*Problem to work on*:
Whatever lies between the line that holds "Viewport: 1024px width, 768px" and the final line of the records below, both included, should be repeated exactly; leave out the pictures and add nothing.

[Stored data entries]
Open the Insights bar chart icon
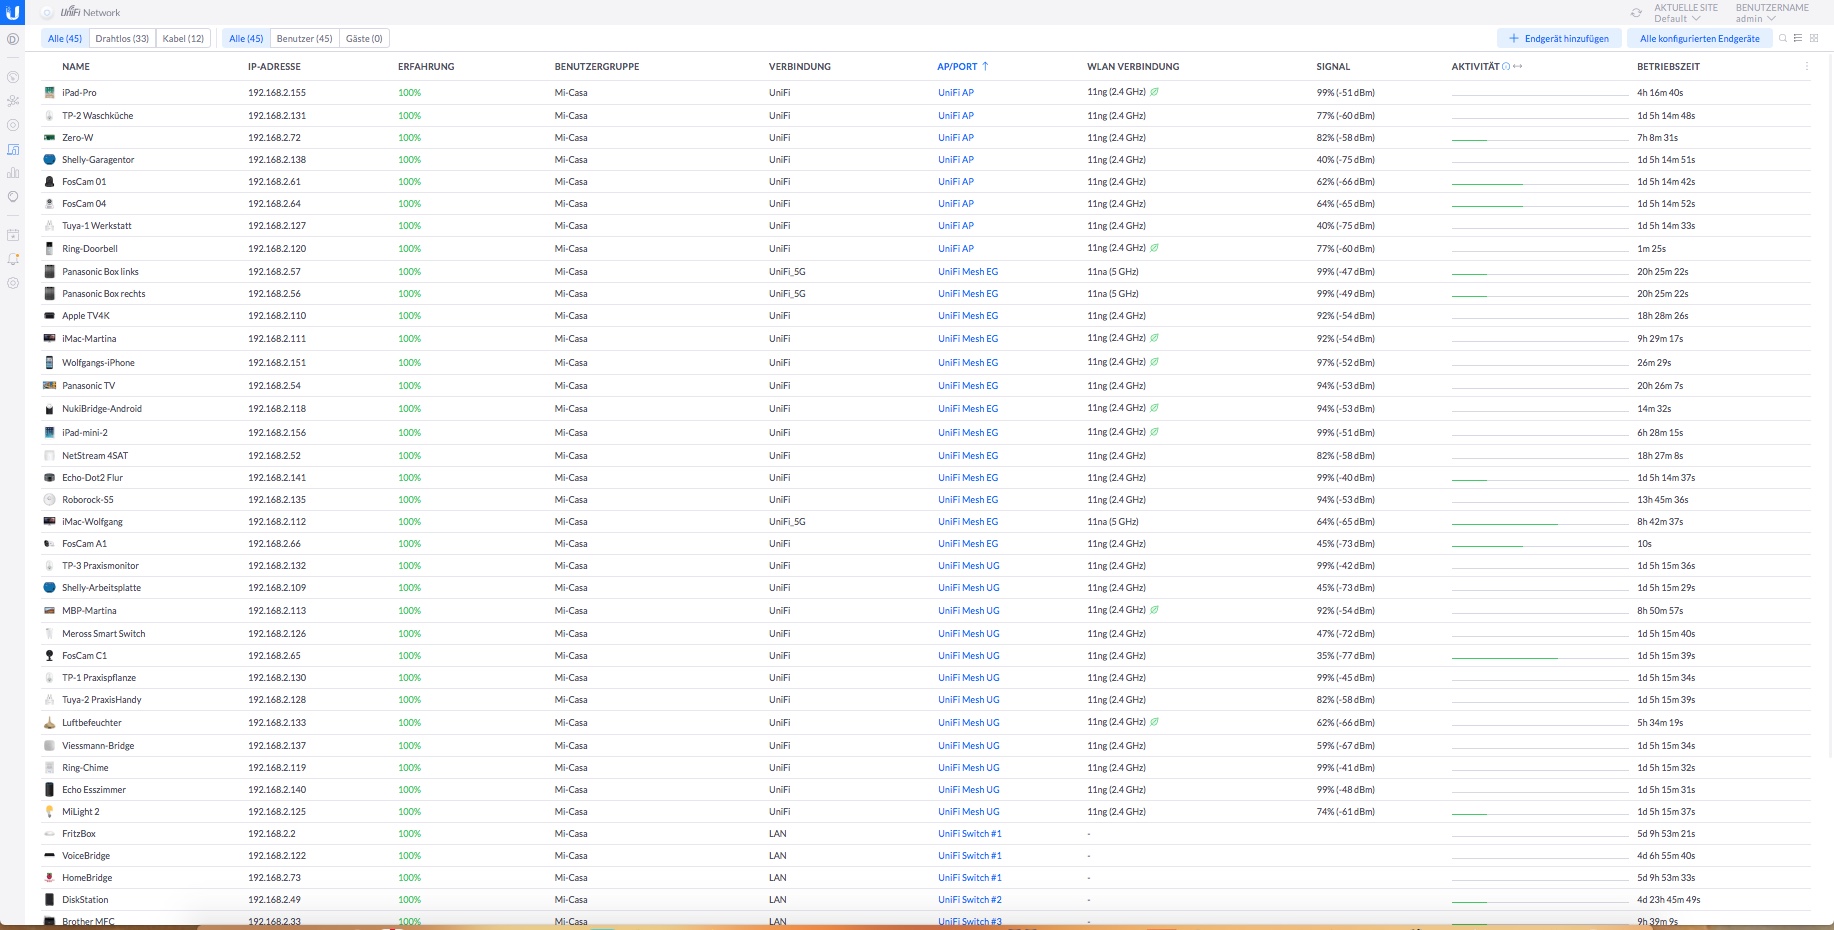 [13, 173]
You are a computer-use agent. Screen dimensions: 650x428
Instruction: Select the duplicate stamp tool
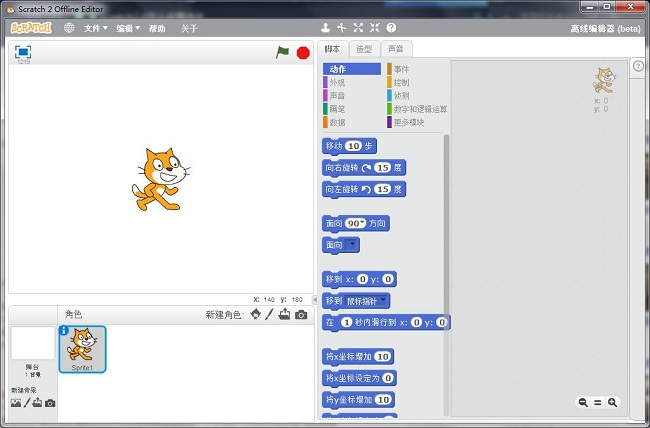click(325, 28)
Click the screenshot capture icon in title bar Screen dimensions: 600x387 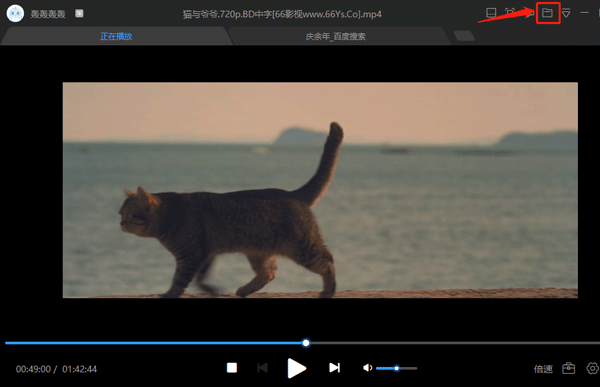tap(510, 13)
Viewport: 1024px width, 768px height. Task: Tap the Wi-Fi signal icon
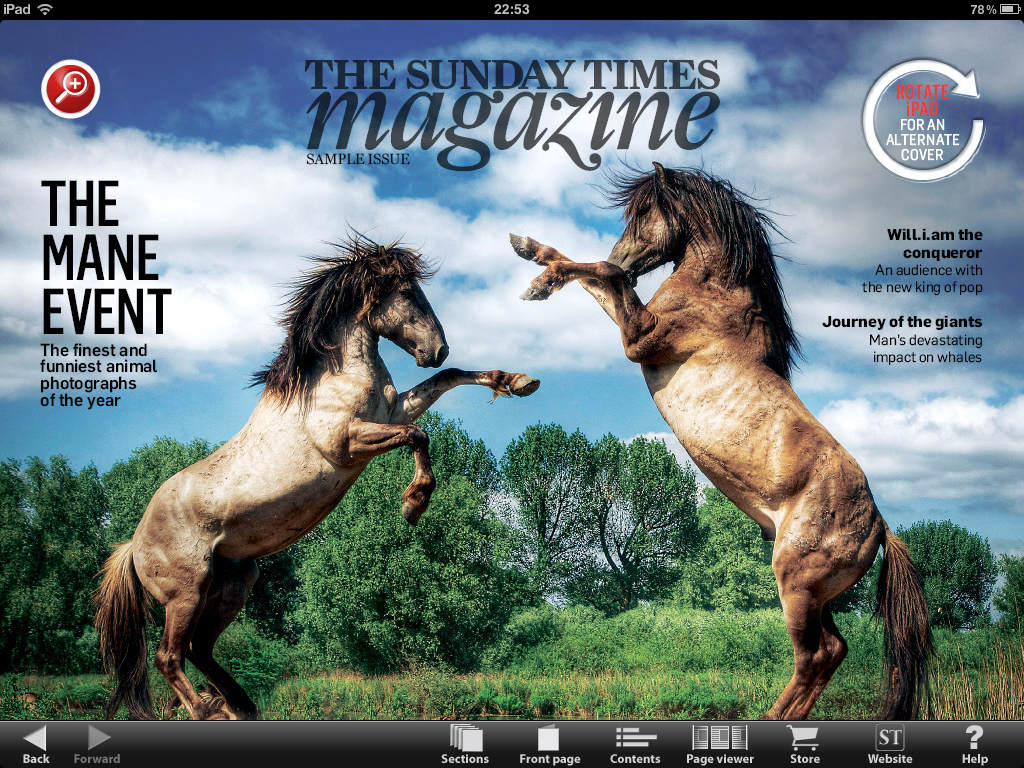click(45, 9)
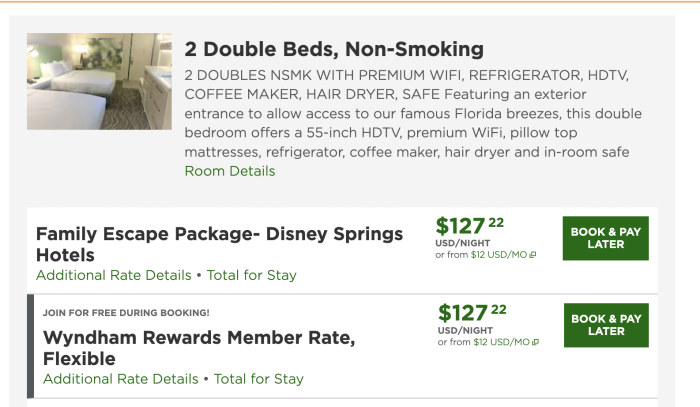Open Total for Stay under Wyndham Rewards Member Rate

[258, 379]
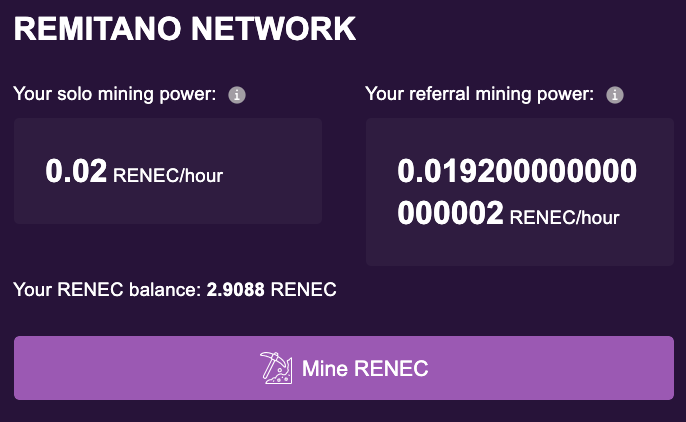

*Answer to the problem*:
Viewport: 1024px width, 768px height. Task: Tap the Wi-Fi signal icon
click(45, 9)
Open Total for Stay under Wyndham Rewards Member Rate

[258, 379]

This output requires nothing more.